# ФРАГМЕНТ ТЕКСТА
#####
А вот и я!

Архив 200929/10/2009

Такими словами приветствовал публику клоун Леонид Енгибаров. С ним дружил журналист Владимир ШАХНАЗАРЯН, который после долгого отсутствия вернулся в родной Ереван и вполне может повторить эти слова.

Владимир Шахназарян, или просто Шах, как называли его в дружеском кругу, — человек, известный многим. Он на протяжении десятков лет работал в армянской и союзной прессе, в основном писал о культуре и искусстве и писал прекрасно, со знанием дела. Родился в Ереване. Отец, прокурор, был расстрелян в 37-м, мать и пятилетнего Володю выкинули из их кооперативной квартиры и вселили в мрачную комнатку с земляным полом в Конде. “У меня не было детства, я вспоминаю его с отвращением”, — говорит он. Действительно, нелегко было быть сыном “врага народа”.
#####
# ФРАГМЕНТ ИСТОЧНИКА
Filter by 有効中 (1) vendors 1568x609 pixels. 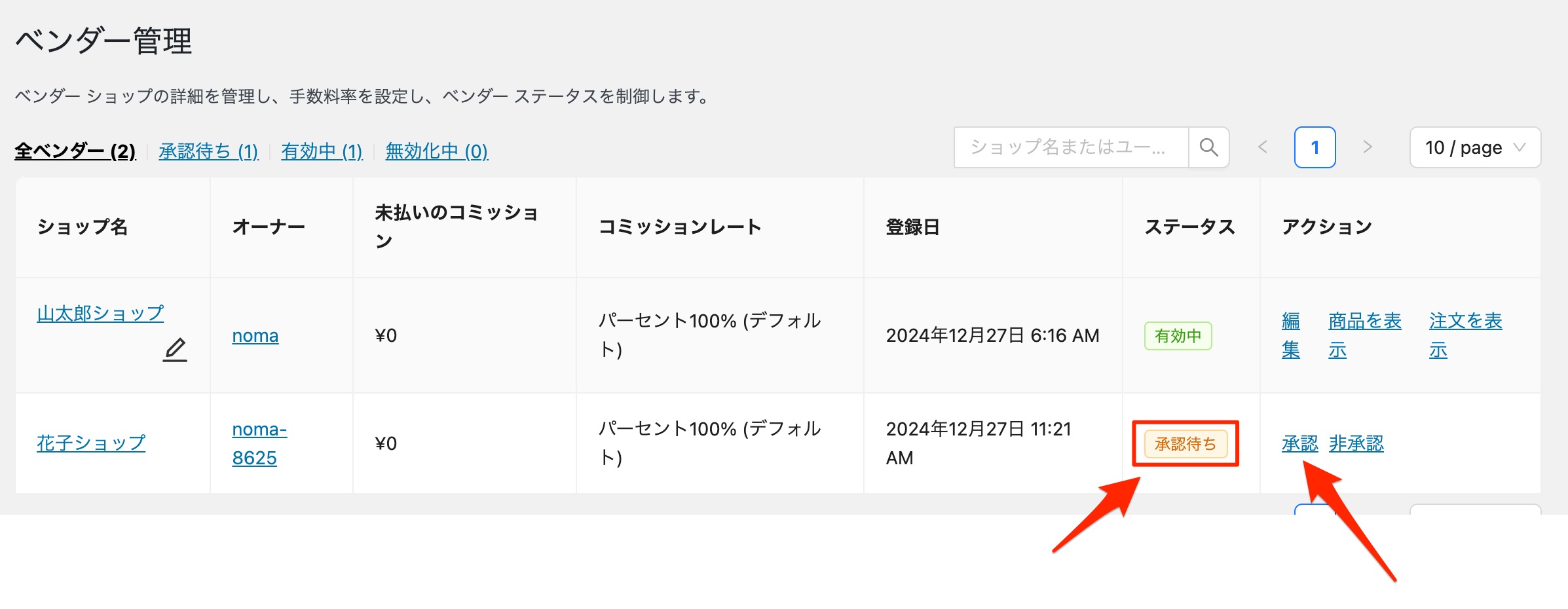(322, 151)
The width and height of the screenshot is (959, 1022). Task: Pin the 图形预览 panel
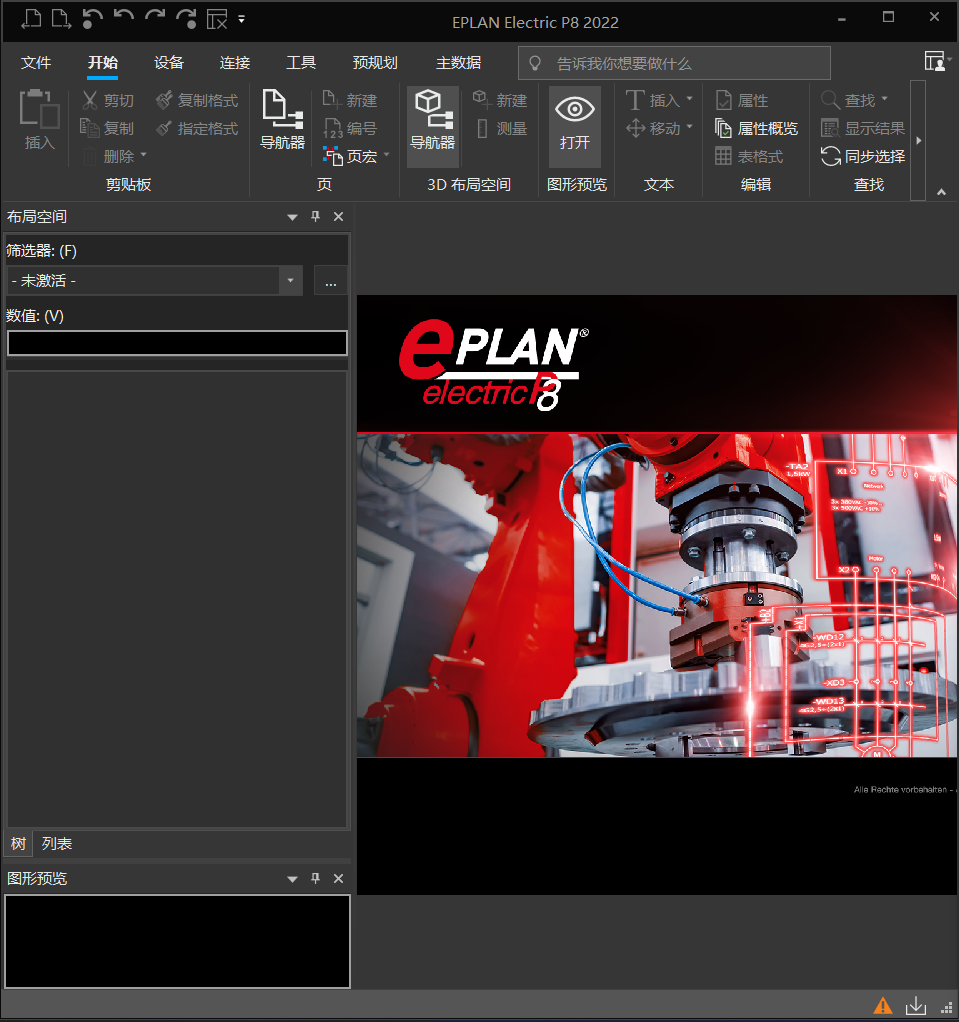(315, 878)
#####
# ЧТО ТРЕБУЕТСЯ
1. Определите, согласуются ли с текстом о Владимире Шахназаряне утверждения: (a) Шахназарян родился в Ереване; (b) отец Шахназаряна был врачом; (c) Шахназарян писал в основном о спорте. Для каждого ответьте «да» или «нет» и приведите решающие слова текста дословно.
2. Как называли Шахназаряна в дружеском кругу, согласно тексту о Владимире Шахназаряне?
3. Пожалуйста, перепишите из текста о Владимире Шахназаряне отрезок от слов «Архив 200929/10/2009» до слов «повторить эти слова.» включительно.
Список — самостоятельный материал, с текстом он не связан.

# ОТВЕТЫ ПО ЗАДАНИЯМ
1.
(a) Да: «Родился в Ереване».
(b) Нет: «Отец, прокурор, был расстрелян в 37-м».
(c) Нет: «в основном писал о культуре и искусстве».

2. Его называли просто Шах.

3.
Архив 200929/10/2009

Такими словами приветствовал публику клоун Леонид Енгибаров. С ним дружил журналист Владимир ШАХНАЗАРЯН, который после долгого отсутствия вернулся в родной Ереван и вполне может повторить эти слова.